> _Passage to read_:
========
Secondly, the Church has become increasingly cut off from wider society. The parson is no longer the ‘person’. The more the belief of the religious becomes separated from the society in which it finds itself the more such belief and practice is alien to the majority. Over the years much of the church has become more strident in what it demands in the way of belief. This is particularly evident in churches following the conservative evangelical line and amongst some traditional Anglo Catholics too. Holy Trinity Brompton with its enormously popular (though debatably effective in the longer term) Alpha franchise is an example where commitment and the direct debit might appeal to certain elements amongst the white middle classes and students, but which many find alienating precisely because of its requirement to sign up to its own creeds.

 

The third element which Linda identifies is ‘theology’ which she defines as ‘how you explain what you are doing, both to yourself and to others’. She doesn’t go into much detail, preferring to say that this is the least important of the three elements she identifies. But I think that this is crucial and I wonder why Linda relegates it to the also ran. My personal view is that it is impossible to be a conventional Christian in the 21st century and that agnosticism is the only honest approach. There is a dichotomy there which should be acknowledged. Scripture and the prayer book contain some lovely language and I believe that Choral Evensong is one of the highest art forms yet devised. But I have to ask what does it mean? Do we honestly believe what the words of the Creed mean? (I always think that it better to sing the Creed as the words take one naturally over the more difficult bits) What is salvation? Indeed what is ‘sin’ apart from a fairly obvious attempt at social control inherent in the Judeo/Christian heritage? In an age lacking deference how can God be the big man in the sky, usually angry and always judgemental? How on earth does anyone of any sensibility believe that the death of Christ on the cross is designed to avert God’s anger from us? ‘Cosmic child abuse’ said Steve Chalke, who instantly became a persona non grata amongst his fellow evangelicals. I almost fell out with a friend on Facebook recently who, attending Evensong for the first time in years, queried why the violent words of a certain psalm set for the day could be used. My attempts to explain history and context failed. Now my friend is the same age as me and has been through the same sort of educational process, but he honestly ‘doesn’t get it’, and indeed why should he?

 

Fourthly and perhaps as importantly as all the others, is the loss of women. Women have kept the church going, they always have. Away from the high politics of the men it was always the women who kept the show on the road, not only keeping the place clean, organising fetes and sales of work but also in working for the church as missionaries, church workers, teachers, in health care, with children and the vulnerable. They also prayed.
========
> _Stated problem 1_:
For the essay on the Church above, decide whether each statement below agrees with it. Answer yes or no for each, and quote the words of the essay that settle it.
(a) Linda treats theology as the least important of the three elements she identifies.
(b) The writer's friend on Facebook was won over by the writer's explanation of history and context.
(c) The writer prefers speaking the Creed to singing it.

Data items
========
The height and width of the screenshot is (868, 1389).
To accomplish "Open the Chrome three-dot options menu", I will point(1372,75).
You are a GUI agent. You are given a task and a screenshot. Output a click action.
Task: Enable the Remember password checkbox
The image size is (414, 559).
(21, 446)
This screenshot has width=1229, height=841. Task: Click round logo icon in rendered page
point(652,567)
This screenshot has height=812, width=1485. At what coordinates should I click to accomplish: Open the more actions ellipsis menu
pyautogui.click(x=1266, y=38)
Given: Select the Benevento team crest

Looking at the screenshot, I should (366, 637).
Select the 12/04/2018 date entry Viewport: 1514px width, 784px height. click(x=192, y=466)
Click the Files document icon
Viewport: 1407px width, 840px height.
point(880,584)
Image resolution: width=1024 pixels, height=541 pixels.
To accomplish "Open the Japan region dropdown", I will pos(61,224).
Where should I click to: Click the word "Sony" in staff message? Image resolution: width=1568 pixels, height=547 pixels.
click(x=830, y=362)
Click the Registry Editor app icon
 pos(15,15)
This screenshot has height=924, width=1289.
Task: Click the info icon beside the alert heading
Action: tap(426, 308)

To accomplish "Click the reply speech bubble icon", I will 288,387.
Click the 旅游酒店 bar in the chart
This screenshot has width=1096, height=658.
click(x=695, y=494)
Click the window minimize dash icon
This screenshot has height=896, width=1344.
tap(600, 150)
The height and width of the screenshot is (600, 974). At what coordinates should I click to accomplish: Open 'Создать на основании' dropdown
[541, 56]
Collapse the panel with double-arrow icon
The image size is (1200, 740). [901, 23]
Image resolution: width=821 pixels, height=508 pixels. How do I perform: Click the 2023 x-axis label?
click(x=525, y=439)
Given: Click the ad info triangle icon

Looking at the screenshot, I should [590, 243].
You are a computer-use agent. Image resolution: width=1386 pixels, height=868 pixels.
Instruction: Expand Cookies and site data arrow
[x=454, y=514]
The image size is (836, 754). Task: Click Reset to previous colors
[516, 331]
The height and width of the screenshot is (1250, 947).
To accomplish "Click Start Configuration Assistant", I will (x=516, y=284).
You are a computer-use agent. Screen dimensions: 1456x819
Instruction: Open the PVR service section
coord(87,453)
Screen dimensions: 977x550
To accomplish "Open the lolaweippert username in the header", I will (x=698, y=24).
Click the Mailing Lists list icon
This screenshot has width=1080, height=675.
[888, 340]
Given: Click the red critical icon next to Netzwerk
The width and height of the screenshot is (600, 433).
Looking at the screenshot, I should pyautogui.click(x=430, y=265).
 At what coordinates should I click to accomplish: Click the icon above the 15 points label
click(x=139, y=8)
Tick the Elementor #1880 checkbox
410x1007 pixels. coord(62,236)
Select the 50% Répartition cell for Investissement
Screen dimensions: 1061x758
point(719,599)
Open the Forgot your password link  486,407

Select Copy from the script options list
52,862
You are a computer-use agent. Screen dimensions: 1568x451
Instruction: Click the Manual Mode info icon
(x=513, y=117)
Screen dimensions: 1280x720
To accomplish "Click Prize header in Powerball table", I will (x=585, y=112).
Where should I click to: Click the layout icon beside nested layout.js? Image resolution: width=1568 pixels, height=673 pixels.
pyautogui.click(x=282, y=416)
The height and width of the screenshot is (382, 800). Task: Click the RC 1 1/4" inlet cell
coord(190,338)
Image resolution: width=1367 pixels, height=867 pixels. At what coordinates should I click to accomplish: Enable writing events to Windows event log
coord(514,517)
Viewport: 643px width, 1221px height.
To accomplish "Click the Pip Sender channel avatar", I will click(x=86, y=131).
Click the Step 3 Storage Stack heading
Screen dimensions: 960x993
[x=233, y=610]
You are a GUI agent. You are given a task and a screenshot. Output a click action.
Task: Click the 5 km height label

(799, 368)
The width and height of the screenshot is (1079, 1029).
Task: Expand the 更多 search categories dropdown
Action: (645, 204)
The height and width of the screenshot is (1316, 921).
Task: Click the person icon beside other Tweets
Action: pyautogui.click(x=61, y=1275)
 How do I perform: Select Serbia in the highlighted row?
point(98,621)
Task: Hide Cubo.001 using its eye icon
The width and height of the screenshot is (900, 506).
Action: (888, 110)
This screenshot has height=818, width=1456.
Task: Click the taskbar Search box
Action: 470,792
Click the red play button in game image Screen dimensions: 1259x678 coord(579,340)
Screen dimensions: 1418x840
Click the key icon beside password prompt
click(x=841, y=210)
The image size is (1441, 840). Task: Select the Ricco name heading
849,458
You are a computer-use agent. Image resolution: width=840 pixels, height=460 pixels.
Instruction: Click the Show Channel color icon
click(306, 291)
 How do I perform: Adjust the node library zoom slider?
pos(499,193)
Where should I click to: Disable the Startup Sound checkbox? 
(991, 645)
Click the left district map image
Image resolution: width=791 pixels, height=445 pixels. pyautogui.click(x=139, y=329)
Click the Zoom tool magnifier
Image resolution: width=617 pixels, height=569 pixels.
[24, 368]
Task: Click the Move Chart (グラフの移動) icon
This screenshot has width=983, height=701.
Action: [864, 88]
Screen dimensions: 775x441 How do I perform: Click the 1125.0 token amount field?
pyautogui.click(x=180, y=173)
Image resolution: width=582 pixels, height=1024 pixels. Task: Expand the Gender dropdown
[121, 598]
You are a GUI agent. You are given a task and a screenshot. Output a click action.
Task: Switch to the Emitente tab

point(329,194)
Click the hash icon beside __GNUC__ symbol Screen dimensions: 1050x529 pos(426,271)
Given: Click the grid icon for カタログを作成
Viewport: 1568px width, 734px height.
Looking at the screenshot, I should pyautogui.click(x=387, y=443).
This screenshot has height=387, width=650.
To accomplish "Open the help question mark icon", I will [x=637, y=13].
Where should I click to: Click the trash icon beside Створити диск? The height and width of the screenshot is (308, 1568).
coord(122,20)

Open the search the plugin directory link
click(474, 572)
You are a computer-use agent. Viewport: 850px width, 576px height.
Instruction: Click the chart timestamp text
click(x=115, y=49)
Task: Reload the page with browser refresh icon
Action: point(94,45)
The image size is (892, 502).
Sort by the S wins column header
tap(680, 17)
========
> _Stated problem 2_: Filter the records above, keeping every line that contains the string "pixels". Case counts.

> _Correct output 1_:
(a) Yes: "preferring to say that this is the least important of the three elements she identifies"
(b) No: "My attempts to explain history and context failed."
(c) No: "I always think that it better to sing the Creed as the words take one naturally over the more difficult bits"

> _Correct output 2_:
Image resolution: width=1024 pixels, height=541 pixels.
Where should I click to: Click the word "Sony" in staff message? Image resolution: width=1568 pixels, height=547 pixels.
Image resolution: width=821 pixels, height=508 pixels. How do I perform: Click the 2023 x-axis label?
You are a computer-use agent. Image resolution: width=1386 pixels, height=868 pixels.
410x1007 pixels. coord(62,236)
Where should I click to: Click the layout icon beside nested layout.js? Image resolution: width=1568 pixels, height=673 pixels.
Image resolution: width=1367 pixels, height=867 pixels. At what coordinates should I click to accomplish: Enable writing events to Windows event log
You are a computer-use agent. Image resolution: width=840 pixels, height=460 pixels.
Image resolution: width=791 pixels, height=445 pixels. pyautogui.click(x=139, y=329)
Image resolution: width=617 pixels, height=569 pixels.
Image resolution: width=582 pixels, height=1024 pixels. Task: Expand the Gender dropdown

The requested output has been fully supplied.